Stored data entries
──────
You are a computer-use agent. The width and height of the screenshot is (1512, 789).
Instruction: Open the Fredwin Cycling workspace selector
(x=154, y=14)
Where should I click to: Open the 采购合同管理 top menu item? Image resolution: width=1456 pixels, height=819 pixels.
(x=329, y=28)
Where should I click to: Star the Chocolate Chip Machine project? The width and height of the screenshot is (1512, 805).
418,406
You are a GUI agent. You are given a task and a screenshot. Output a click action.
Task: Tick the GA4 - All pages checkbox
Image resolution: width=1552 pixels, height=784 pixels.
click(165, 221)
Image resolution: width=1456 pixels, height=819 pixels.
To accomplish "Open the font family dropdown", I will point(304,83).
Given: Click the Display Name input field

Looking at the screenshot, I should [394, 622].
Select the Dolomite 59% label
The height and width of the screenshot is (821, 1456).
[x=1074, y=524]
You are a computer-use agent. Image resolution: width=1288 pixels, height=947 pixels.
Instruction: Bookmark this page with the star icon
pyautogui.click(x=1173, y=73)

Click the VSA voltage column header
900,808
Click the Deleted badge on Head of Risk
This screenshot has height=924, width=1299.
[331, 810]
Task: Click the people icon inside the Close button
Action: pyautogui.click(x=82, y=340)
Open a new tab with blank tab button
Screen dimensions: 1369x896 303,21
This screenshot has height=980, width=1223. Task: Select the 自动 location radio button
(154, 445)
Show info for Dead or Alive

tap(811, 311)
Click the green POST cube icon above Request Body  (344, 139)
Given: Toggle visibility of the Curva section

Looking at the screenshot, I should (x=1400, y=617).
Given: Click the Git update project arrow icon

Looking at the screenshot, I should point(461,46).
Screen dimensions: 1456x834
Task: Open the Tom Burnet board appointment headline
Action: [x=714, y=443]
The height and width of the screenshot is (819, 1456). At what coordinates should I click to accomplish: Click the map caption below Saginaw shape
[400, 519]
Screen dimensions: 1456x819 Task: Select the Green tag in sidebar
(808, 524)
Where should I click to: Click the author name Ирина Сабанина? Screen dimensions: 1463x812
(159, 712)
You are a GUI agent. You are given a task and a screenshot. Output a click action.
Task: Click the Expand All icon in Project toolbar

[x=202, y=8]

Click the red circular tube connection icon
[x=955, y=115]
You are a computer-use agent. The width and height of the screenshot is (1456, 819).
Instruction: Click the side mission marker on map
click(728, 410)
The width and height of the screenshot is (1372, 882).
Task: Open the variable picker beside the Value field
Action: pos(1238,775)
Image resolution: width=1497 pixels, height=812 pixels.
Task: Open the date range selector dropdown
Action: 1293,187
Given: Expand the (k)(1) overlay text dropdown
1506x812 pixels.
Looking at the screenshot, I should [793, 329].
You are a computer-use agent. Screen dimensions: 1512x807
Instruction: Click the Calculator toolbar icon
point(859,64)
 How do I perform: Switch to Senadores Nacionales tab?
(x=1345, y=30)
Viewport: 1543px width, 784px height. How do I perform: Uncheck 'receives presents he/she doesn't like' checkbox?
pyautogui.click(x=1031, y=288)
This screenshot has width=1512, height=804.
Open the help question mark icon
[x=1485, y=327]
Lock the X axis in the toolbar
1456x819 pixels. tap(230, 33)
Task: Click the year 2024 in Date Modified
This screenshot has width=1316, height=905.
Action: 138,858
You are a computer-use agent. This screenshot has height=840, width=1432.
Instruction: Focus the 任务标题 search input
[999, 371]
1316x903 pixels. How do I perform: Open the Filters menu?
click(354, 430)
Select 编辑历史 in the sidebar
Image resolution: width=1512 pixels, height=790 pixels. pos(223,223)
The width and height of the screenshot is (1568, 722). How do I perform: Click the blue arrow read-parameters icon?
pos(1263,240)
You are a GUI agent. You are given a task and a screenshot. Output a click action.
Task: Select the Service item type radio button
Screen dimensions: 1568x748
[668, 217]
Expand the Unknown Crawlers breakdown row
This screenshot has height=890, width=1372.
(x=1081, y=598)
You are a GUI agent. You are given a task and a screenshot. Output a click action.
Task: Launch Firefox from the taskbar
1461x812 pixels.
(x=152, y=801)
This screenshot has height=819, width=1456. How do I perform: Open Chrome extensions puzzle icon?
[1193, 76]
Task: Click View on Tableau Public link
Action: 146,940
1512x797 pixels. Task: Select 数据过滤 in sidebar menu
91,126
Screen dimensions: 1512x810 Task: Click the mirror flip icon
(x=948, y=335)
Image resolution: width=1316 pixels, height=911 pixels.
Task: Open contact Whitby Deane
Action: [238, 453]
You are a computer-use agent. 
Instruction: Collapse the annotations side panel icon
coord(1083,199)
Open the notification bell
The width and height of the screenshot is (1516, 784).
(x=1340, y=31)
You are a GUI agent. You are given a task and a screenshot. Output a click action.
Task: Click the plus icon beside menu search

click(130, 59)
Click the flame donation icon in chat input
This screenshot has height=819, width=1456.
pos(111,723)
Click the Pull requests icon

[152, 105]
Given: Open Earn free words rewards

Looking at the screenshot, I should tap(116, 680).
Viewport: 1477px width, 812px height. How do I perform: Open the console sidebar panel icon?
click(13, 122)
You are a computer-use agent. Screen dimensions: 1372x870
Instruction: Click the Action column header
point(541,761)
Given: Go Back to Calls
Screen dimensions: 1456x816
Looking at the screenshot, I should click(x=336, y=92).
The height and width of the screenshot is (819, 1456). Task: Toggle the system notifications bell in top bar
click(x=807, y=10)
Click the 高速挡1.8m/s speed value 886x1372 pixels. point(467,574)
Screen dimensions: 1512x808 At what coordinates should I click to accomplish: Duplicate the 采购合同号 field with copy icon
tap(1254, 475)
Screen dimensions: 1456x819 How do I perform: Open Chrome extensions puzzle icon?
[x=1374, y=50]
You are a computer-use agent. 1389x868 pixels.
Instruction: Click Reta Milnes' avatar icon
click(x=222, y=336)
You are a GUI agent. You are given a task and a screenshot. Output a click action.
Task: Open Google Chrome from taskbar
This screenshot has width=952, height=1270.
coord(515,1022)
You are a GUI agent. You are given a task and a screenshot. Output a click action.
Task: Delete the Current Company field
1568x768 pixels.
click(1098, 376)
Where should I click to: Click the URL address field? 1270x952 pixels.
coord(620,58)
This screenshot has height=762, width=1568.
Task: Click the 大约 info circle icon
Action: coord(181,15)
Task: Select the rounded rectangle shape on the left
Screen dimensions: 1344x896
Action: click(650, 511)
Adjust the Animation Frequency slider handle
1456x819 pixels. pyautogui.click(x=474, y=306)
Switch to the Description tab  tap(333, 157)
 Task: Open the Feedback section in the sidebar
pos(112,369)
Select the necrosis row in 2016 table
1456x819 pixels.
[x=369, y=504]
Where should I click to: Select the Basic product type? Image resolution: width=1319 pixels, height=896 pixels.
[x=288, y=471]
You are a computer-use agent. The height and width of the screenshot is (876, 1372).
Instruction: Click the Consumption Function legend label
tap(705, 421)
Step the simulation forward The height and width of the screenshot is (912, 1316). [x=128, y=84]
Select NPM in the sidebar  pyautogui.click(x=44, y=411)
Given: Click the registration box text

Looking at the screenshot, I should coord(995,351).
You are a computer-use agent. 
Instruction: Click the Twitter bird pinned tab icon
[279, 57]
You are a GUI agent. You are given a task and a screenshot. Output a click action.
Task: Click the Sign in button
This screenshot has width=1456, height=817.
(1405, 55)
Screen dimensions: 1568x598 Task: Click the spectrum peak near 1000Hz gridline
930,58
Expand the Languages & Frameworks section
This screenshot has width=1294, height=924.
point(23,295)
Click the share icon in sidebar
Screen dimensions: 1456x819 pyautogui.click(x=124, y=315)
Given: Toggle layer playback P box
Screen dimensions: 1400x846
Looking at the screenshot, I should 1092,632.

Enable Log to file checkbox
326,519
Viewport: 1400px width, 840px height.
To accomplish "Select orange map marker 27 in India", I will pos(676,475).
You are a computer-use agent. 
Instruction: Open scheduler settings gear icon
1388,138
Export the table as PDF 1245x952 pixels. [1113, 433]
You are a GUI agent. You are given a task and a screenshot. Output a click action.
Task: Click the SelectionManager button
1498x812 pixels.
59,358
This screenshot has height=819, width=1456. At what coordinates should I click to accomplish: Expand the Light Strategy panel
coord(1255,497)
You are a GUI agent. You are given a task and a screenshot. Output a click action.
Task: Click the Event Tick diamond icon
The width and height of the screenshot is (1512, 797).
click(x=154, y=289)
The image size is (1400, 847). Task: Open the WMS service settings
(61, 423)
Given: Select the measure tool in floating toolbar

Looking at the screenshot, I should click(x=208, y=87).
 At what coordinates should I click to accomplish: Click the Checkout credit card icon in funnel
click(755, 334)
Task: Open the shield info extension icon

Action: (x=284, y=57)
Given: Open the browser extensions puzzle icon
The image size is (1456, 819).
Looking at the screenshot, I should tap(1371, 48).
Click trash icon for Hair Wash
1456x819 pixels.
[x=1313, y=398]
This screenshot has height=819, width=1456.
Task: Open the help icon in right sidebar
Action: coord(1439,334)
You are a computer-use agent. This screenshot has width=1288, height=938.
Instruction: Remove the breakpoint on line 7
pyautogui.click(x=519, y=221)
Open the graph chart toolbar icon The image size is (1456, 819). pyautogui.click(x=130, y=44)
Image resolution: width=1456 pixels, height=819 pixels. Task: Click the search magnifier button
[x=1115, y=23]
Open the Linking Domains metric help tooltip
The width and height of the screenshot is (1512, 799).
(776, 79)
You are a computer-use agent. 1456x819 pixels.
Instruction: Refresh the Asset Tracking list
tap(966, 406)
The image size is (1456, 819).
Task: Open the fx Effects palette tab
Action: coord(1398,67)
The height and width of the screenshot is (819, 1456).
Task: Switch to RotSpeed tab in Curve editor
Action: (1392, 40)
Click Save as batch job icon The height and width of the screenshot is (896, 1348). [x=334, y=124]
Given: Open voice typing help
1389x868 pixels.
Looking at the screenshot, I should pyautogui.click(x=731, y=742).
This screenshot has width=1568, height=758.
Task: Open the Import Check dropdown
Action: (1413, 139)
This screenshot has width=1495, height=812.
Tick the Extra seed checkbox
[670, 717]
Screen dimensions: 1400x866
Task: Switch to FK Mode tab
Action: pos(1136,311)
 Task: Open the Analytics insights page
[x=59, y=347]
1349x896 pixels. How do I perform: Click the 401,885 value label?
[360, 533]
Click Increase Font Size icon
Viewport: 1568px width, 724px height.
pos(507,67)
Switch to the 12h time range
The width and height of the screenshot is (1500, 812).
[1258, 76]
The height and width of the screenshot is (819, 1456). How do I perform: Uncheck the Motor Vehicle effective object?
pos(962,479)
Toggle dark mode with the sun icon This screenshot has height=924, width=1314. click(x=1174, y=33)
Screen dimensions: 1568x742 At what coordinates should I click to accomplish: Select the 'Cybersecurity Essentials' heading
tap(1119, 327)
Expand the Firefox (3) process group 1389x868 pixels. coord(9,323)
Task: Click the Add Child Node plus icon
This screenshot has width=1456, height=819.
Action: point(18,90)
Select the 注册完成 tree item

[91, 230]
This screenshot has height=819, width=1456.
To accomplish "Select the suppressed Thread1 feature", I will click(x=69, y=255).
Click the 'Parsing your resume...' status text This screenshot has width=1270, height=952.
──────
» Work instruction: Every line from the one with "This screenshot has width=1456, height=819." through the last line of the records above should be returned exactly, please, and no others.

» The answer:
This screenshot has width=1456, height=819.
Action: point(18,90)
Select the 注册完成 tree item

[91, 230]
This screenshot has height=819, width=1456.
To accomplish "Select the suppressed Thread1 feature", I will click(x=69, y=255).
Click the 'Parsing your resume...' status text This screenshot has width=1270, height=952.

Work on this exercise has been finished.